Don't say you need a raise. Give reasons you deserve a raise. If you have salary survey information that indicates other employers pay more for similar work, you might mention that to the Head Butler. Point out the significance of your work. Emphasize the symbolic meaning of a raise. "What I am paid tells everyone, including me, what I am worth." Name a specific amount that is the highest figure you can justify. You can always negotiate downward, but don't jump at the first offer you get, you can usually negotiate that upward.

Incidentally, if you really believe your job should be reclassified within the pay plan, pursue that possibility with the Head Butler. But be ready for a tussle: that's typically a tough battle. Often it's easier to move into a position that already has a higher classification.

DISCUSSING CAREER & SALARY WITH THE HEAD BUTLER IS VERY IMPORTANT

It's really the best way to clarify what each of you expects of the other. And the subjects of money and career advancement that may seem threatening as one-time discussion topics can become reasonably comfortable if they are part of a continuing dialogue.

But even so, you may have to be patient. Most families operate within established policies regarding when salaries are/can be raised and by how much. Head Butlers are not free to dispense raises when their staff members deserve them, and in these days of low inflation, even the biggest raises may be capped at five percent.

Nevertheless, the bottom-line advice has to be: don't give up. Keep working, patiently, to convince the Head Butler that you do indeed deserve a better-than-average raise. Once you've done that, you'll have gained a powerful ally in persuading the family to give it to you.

If you aren't given the raise you want right now, try to find out if or when you might expect it.

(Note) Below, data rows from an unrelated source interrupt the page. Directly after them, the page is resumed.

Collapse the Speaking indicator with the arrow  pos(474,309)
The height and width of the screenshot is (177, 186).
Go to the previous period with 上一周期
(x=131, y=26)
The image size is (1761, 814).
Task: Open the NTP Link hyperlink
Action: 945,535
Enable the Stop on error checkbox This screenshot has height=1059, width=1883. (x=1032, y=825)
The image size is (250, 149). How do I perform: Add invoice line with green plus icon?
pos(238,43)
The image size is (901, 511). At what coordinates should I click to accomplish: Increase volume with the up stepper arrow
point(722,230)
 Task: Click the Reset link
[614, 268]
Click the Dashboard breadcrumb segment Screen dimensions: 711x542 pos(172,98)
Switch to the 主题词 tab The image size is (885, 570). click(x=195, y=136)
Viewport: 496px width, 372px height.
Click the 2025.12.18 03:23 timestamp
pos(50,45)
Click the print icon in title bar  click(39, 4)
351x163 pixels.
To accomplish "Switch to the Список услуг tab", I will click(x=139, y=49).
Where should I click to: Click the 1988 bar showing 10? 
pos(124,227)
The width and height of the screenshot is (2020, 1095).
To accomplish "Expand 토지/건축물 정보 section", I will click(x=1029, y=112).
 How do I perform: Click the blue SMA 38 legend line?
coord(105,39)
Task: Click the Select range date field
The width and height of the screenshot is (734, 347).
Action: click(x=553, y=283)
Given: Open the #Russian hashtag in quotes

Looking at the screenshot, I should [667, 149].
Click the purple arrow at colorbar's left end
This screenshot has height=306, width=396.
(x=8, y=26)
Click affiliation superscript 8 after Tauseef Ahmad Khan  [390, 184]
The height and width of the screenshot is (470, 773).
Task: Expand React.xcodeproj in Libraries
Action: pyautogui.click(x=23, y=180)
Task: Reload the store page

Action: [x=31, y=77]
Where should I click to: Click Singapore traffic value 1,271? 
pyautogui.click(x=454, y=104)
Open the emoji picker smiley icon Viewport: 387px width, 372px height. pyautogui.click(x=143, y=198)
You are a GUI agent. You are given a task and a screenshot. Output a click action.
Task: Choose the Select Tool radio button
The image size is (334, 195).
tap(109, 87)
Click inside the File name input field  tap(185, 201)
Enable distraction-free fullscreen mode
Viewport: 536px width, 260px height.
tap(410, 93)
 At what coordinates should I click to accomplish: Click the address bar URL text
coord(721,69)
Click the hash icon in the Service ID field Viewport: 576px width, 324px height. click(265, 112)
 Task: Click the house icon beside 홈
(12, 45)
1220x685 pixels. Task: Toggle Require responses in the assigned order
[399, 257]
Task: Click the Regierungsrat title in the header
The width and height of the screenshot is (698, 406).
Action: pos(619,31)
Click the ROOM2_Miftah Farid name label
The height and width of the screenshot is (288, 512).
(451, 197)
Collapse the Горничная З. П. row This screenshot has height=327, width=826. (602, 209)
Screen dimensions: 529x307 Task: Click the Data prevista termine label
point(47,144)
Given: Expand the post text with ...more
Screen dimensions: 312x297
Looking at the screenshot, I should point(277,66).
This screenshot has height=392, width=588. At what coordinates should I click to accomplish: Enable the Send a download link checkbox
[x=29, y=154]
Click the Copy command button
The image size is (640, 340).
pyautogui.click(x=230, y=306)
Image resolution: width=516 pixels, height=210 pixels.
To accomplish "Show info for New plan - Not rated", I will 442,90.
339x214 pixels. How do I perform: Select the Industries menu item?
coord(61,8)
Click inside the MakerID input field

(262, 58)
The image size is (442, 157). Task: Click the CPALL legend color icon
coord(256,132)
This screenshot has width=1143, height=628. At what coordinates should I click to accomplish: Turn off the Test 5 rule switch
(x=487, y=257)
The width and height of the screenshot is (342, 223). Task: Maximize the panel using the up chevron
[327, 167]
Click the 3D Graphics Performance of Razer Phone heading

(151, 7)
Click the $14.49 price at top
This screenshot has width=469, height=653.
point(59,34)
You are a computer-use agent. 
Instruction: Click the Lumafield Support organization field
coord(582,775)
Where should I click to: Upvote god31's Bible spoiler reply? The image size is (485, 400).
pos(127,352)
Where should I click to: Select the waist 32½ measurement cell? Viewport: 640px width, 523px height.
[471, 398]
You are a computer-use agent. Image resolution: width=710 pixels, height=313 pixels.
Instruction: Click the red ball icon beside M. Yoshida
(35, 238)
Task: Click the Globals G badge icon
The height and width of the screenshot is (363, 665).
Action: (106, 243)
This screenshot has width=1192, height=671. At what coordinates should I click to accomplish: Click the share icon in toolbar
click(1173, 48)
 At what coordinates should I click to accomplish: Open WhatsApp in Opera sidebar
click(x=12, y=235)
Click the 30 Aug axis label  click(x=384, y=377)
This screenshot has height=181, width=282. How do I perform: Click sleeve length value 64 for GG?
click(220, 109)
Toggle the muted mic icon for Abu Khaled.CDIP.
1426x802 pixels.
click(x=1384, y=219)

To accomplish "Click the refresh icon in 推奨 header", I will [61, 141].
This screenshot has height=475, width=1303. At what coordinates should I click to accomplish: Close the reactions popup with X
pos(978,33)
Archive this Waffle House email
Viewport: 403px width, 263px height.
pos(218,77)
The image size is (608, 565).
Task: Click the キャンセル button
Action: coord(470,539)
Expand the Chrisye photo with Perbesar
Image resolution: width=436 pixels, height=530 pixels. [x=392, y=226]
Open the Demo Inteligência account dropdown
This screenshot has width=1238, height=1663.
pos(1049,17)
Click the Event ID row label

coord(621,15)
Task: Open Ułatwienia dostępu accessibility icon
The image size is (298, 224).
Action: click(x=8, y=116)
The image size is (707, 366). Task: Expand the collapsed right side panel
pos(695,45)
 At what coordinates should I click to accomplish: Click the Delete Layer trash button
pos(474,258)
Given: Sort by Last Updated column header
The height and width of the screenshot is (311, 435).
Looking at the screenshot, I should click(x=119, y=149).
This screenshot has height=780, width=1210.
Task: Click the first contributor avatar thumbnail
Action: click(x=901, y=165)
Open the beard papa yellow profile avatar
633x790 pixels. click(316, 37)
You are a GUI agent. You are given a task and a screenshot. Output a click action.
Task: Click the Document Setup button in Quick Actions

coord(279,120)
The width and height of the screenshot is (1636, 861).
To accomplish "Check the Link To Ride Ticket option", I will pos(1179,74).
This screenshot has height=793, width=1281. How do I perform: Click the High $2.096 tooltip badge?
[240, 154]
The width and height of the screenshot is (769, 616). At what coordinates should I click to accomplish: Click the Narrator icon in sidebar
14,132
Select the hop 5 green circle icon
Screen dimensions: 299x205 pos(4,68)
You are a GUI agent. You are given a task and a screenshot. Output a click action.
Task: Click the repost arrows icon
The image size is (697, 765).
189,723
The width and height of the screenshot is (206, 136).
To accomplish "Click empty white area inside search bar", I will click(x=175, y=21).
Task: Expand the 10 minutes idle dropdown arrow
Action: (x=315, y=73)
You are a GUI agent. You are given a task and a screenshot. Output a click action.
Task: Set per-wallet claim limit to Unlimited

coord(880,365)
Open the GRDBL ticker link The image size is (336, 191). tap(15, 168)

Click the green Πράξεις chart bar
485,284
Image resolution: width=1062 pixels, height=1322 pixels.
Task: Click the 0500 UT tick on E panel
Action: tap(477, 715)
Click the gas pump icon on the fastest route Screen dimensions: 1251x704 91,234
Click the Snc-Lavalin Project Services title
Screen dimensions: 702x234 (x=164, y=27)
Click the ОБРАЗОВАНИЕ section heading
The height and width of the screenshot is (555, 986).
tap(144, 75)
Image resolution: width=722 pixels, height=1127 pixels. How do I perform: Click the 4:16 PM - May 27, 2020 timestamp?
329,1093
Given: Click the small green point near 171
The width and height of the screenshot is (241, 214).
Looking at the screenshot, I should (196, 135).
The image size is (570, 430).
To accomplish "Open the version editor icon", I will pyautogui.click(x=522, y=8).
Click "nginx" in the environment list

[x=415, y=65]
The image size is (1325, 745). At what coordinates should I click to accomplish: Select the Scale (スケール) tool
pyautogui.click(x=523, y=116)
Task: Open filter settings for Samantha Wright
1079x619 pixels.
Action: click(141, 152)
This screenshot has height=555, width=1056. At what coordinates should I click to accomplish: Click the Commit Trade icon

Ask what you need to do to earn more. If the Head Butler appears to agree that you deserve higher pay, but he can't grant you a raise right now, ask for further training, a membership in a professional association, or some other benefit. Often, even when the salary budget is zapped, there's money in the training budget or the Head Butler's own discretionary account.

Whatever happens, keep your attitude and demeanor businesslike. Win, lose, or draw, stand up and smile, shake hands and express your appreciation when the discussion is over. "I appreciate the time you've taken to explain why the family can't give any 10% raises right now," or "I appreciate your willingness to take my request to the family. I'll prepare a written statement explaining why I think I deserve an ten percent raise this year."